Чжанцин смолчал. Я же, покосившись на него, заметил:
– Кстати, для начальника пылесосов ты неплохо осведомлен насчет того, что умели древние ниндзя. И вообще, сдается мне, что ты просчитал все заранее, зная обо мне то, о чем я сам не догадывался. Кто ты на самом деле?
Китаец молчал, продолжая разглядывать дохлые мозги Троих. А мне между тем подсказка приехала, думаю, даже знаю откуда – из руки, в которой спряталось уже и не знаю что – моя «Бритва», или меч Савельева, в котором разместилась целая куча ками, убитых этим мечом, или какая-то их помесь. Но историю Древнего Востока ками знали досконально, и если раньше их голосов не было слышно, сейчас мне словно кто-то хором подсказывал нужную информацию, о которой я раньше и не подозревал.
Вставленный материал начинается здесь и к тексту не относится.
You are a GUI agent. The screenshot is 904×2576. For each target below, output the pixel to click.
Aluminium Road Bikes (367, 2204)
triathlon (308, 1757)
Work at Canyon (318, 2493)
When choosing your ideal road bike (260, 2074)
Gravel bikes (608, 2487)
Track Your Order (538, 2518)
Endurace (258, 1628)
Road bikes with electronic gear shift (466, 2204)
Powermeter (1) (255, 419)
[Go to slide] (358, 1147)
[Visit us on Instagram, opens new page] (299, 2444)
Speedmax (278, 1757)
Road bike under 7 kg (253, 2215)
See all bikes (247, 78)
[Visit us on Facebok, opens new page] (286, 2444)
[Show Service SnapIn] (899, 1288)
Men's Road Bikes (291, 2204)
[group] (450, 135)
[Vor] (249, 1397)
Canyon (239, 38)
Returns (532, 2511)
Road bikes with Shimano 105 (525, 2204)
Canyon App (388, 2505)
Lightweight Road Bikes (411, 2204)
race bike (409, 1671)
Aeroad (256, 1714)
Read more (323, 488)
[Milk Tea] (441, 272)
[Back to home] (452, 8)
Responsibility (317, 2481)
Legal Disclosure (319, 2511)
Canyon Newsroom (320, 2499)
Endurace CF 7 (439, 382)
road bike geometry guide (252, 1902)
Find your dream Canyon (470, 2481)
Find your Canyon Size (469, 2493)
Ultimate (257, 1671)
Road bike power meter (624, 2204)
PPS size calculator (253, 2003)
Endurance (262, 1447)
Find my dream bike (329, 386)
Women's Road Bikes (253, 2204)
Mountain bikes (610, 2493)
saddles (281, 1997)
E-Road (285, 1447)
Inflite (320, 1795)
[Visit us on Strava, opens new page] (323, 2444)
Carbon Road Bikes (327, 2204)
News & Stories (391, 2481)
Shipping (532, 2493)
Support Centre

– Чжанцин, – медленно проговорил я, – это второе имя Сунь-цзы, великого китайского воина и стратега, жившего в шестом веке до нашей эры и написавшего бессмертный трактат «Искусство войны». Как я понимаю, это имя у вас не случайно?
Чжанцин усмехнулся.
– А ты, я смотрю, завоевал уважение своих ками. Знакомое чувство. Теперь ты словно знаешь то, чего не знал раньше.
Я молчал. По китайским правилам хорошего тона, если ты не получил ответа на свой вопрос, значит, собеседник тебя не уважает. Потому лучше избавиться от такого собеседника. Например, убить. Хотя можно и уйти, но это будет недостойно воина.
– Вижу, что тебе напомнили о древнем кодексе чести «останавливающих копья», который намного позже японские самураи назвали «Бусидо», – кивнул Чжанцин. – Что ж, не спеши принимать очевидное решение, я отвечу. Ты имеешь право знать, так как уже стал одним из нас. Тысячелетиями мы храним Равновесие. Иногда делаем это в своем мире, но чаще приходится перемещаться – как из одной вселенной в другую, так и по линии времени. И неважно, как называют нас – перехожие, меченосцы или как-то еще. И неважно, как называются организации, созданные, чтобы помогать нам, – совет координаторов, клан Сагара или Комитет по предотвращению критических ситуаций. Главное, что мы делаем общее дело, храня Розу Миров от нечисти, которая давно бы ее разрушила, если б не было нас.